District information
- Type: Public
- Grades: PK–12
- Superintendent: Mark Sale
- Schools: 5
- Budget: $30,860,000

Students and staff
- Students: 1,910
- Teachers: 135.51
- Staff: 164.2
- Student–teacher ratio: 14.09:1

Other information
- Website: www.swain.k12.nc.us

= Swain County Schools =

School district in North Carolina, United States

Swain County Schools (SCS) or Swain County Public Schools is a school district headquartered in Bryson City, North Carolina.

It serves all sections of Swain County except for the portion on the Eastern Cherokee Reservation, which instead is zoned to Cherokee Central Schools. Native American students in the SCS boundary may also attend Cherokee Central schools.

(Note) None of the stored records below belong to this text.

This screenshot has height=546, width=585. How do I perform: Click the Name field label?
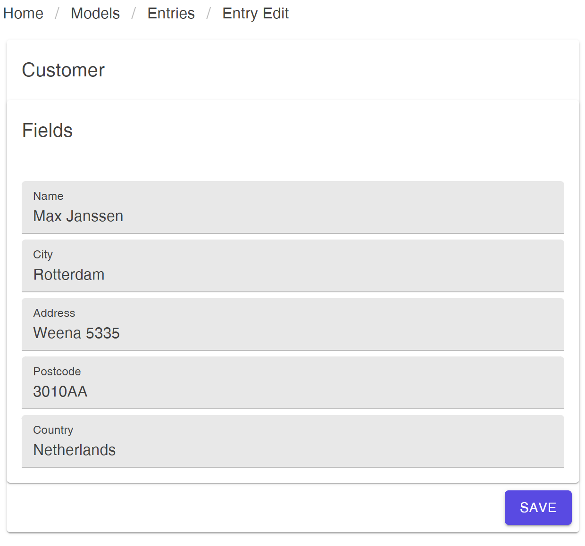(x=48, y=196)
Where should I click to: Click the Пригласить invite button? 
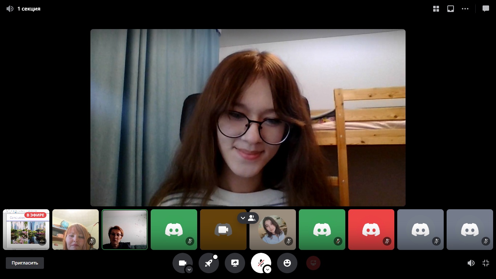25,263
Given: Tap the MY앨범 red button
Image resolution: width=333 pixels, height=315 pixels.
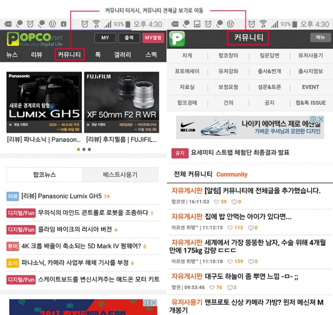Looking at the screenshot, I should (153, 38).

As of 2023, Swain County Schools' enrollment is 1,910. The district employs 164 staff and 135 teachers. It has a student-to-teacher ratio of 14.09:1. The district's budget is $30.86 million, or $15,983 per student. As of 2024, Swain County pays the lowest annual amount per student ($419) of any county in North Carolina. This is because the school system also receives funding from the Cherokee tribe.

==History==
In 2004 Lynne Billings of the Asheville Citizen-Times wrote that the school system was well-regarded in the community.

==Schools==
- Swain County High School
- Swain County Middle School
- Swain East Elementary School
- Swain West Elementary School
- Bright Adventures Pre-Kindergarten
  - As of 2021 it was located in mobile homes that were constructed circa 2001 The district could only enroll about 65-70% of the 4-year olds in the district's service area, and it would need four more classrooms to have all district students served. The district hoped to expand its pre-kindergarten program.